Performers David Greenberg baroque violin Elisabeth Wright harpsichord Susie Napper viola da gambia Jeffrey Cohan baroque flute

Reviewer Elizabeth Paterson


A small but dedicated audience enjoyed a dazzling performance on a snowy evening, dazzling but never ostentatious. This was top-class music played by musicians of the first water. The four musicians, David Greenberg (baroque violin), Susie Napper (viola da gamba), Elizabeth Wright (harpsichord) and Jeffrey Cohan (baroque flute), have played together for many years and it showed in the close conversation and camaraderie amongst the players. Quick responses and shared purpose brought out the various textures while never losing sight of the whole picture. Virtuosity was a given.

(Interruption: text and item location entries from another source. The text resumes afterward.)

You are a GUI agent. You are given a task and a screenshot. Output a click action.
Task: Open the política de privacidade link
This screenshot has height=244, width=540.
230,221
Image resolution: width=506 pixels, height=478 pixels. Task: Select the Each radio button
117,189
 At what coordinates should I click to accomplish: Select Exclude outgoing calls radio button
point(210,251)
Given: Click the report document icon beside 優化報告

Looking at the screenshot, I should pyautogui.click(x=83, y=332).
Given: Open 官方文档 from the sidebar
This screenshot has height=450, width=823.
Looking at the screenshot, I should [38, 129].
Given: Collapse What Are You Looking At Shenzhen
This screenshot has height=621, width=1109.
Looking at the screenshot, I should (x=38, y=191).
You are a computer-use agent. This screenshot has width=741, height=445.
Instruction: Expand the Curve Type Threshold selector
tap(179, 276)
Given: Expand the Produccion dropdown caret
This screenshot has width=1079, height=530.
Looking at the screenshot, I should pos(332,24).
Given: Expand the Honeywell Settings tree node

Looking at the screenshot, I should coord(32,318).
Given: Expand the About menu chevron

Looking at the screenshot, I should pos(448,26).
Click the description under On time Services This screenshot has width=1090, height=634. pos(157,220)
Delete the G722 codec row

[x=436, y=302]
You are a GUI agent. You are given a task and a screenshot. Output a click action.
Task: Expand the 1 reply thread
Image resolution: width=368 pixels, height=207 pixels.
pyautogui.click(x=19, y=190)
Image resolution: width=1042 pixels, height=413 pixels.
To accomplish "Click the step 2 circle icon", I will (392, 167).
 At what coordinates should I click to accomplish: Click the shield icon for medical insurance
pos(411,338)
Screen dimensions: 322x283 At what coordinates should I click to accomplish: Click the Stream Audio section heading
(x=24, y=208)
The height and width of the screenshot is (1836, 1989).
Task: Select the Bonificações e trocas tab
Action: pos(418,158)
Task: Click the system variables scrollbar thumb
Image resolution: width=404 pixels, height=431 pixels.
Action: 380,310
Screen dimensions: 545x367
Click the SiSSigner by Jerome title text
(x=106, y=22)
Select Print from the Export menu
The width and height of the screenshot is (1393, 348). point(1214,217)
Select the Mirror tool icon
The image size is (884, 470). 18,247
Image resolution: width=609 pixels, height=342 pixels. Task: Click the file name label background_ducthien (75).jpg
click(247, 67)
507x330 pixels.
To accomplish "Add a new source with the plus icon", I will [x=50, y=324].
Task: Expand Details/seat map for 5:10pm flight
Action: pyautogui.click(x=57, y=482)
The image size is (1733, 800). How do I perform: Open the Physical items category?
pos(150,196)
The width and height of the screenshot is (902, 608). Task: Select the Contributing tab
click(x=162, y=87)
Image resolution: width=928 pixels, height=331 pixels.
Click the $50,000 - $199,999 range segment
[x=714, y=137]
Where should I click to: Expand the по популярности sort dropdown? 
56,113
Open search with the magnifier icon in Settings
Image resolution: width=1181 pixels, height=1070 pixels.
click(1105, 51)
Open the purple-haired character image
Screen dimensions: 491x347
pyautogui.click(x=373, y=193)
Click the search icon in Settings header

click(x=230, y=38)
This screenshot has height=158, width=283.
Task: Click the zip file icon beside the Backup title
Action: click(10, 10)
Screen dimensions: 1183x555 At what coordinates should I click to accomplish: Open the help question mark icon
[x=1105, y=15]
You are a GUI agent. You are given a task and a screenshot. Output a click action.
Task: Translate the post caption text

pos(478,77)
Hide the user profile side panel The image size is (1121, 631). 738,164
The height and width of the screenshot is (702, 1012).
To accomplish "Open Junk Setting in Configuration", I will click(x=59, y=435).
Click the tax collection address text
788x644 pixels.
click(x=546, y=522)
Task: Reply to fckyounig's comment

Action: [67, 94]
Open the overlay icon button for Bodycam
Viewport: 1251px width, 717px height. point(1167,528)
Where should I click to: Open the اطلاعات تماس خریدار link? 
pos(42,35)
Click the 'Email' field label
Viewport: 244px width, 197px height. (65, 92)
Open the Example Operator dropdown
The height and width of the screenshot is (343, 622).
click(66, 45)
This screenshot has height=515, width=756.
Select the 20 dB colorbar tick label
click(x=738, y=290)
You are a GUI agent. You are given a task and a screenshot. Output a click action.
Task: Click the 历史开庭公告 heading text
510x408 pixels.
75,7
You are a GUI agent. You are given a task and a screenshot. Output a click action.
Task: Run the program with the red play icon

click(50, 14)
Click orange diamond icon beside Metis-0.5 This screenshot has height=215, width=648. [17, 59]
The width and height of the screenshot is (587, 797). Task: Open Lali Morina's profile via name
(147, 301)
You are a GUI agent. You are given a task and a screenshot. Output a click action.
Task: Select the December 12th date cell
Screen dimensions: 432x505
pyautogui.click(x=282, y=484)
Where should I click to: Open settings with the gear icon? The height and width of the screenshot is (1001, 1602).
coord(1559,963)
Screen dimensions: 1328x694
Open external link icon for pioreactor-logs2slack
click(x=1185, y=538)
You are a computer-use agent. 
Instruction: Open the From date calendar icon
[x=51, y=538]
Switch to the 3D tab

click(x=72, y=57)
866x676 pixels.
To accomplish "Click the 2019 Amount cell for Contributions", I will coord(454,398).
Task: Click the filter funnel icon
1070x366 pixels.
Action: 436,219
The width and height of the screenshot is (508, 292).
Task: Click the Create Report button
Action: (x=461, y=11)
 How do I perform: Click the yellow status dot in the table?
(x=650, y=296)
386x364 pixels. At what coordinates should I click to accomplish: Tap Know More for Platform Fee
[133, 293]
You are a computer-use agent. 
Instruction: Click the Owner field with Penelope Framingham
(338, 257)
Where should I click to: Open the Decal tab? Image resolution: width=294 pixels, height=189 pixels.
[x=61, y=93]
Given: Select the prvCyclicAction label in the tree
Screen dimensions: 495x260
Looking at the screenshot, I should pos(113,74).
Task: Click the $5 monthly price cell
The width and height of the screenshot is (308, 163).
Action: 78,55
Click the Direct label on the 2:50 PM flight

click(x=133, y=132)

Telemann wrote a set of 6 quartets (Quadri) in preparation for a long-postponed trip to Paris in 1730. There his hosts were the famous Michel Blavet, flute virtuoso, the equally famous Jean-Pierre Guignon, another brilliant virtuoso, of the violin, Jean-Baptiste Forqueray, skilled gambist and tutor of the King's daughter. An unknown - to us - cellist and harpsichordist, Edouard, made up the group. Telemann stayed in Paris for nearly a year, writing another set of 6 quartets for his friends. These are the Nouveaux Quatuors or New Quartets in 6 Suites, and like the original set comprised quartets in both French and Italian styles.

SSEMF chose four of these quartets, economically selecting two from the first set and two from the second, two in the Italian style, and two in the French, two in D major and two in minor keys. They all feature equality amongst flute, violin and viol da gamba with the voices often shifting rapidly, throwing the theme from one to another, sharing the variations. Full of freshness and appeal, variety and invention they are easy to like but fiendish to play.

SSEMF played with an easy elegance. Buoyant allegros and polished andantes framed expressive slower movements, my favourite perhaps the extremely moving Triste from the `Quartet in B minor'. Triste was set off by a very danceable Menuet. Virtuoso passages seized the mind with some awe. And there appeared to be a definition of diminuendo as a quest for the acoustic vanishing point.

The sonorous viol, dashing violin and airy flute were finely accompanied by the poised and responsive harpsichord playing of Elisabeth Wright.

A fantastic performance, well-worth braving the snow for.